Step 3 therapy for children 1 to 5 years

Very few children aged 1 to 5 years require Step 3 therapy to control symptoms. Step 3 therapy can be considered in children who do not achieve good control with Step 2 therapy despite good adherence and inhaler technique, and after exclusion of alternative diagnoses.

Refer all children requiring Step 3 therapy to a paediatrician or paediatric respiratory physician. Step 3 therapy can be started while awaiting specialist review.

Note: Refer all children requiring Step 3 therapy to a paediatrician or paediatric respiratory physician.

If Step 3 therapy is appropriate, use either:

  • a high paediatric dose of fluticasone propionate—this is the preferred option in most children
  • a low paediatric dose of fluticasone propionate plus montelukast—this may be more effective in children with coexisting allergic rhinitis, and may be used to reduce corticosteroid exposure.

If high-dose fluticasone propionate is preferred, use:

fluticasone propionate 125 micrograms by inhalation via pMDI with spacer (and mask if required), twice daily1. asthma, Step 3 therapy (child 1 to 5 years) fluticasone propionate

If low-dose fluticasone propionate plus montelukast is preferred, use:

fluticasone propionate 50 to 100 micrograms by inhalation via pMDI with spacer (and mask if required), twice daily fluticasone propionate

PLUS

montelukast 4 mg orally, once daily2. asthma, Step 3 therapy (child 1 to 5 years) montelukast

Explain that preventer therapy needs to be used every day to be effective, and does not relieve acute symptoms. See also Inhaled corticosteroids for asthma in children for general considerations about using ICS in children.

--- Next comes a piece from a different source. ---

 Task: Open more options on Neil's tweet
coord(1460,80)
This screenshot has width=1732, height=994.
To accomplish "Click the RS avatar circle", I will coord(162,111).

Educate parents and carers about how to use inhaled medication, including advice about using a spacer (recommended for all children) and a mask (if required). See Inhalational drug delivery devices for information about using masks and spacers, and Summary of inhalational drug delivery devices for links to instructional videos and patient handouts for pMDIs.

Assess symptom control after 4 to 6 weeks. See Assessment of asthma control in children for details about review, and definitions of good, partial and poor control.

If symptoms are well controlled, continue treatment and review the child again after 3 months. Therapy may be able to be stepped down if control remains good—see Stepping down therapy.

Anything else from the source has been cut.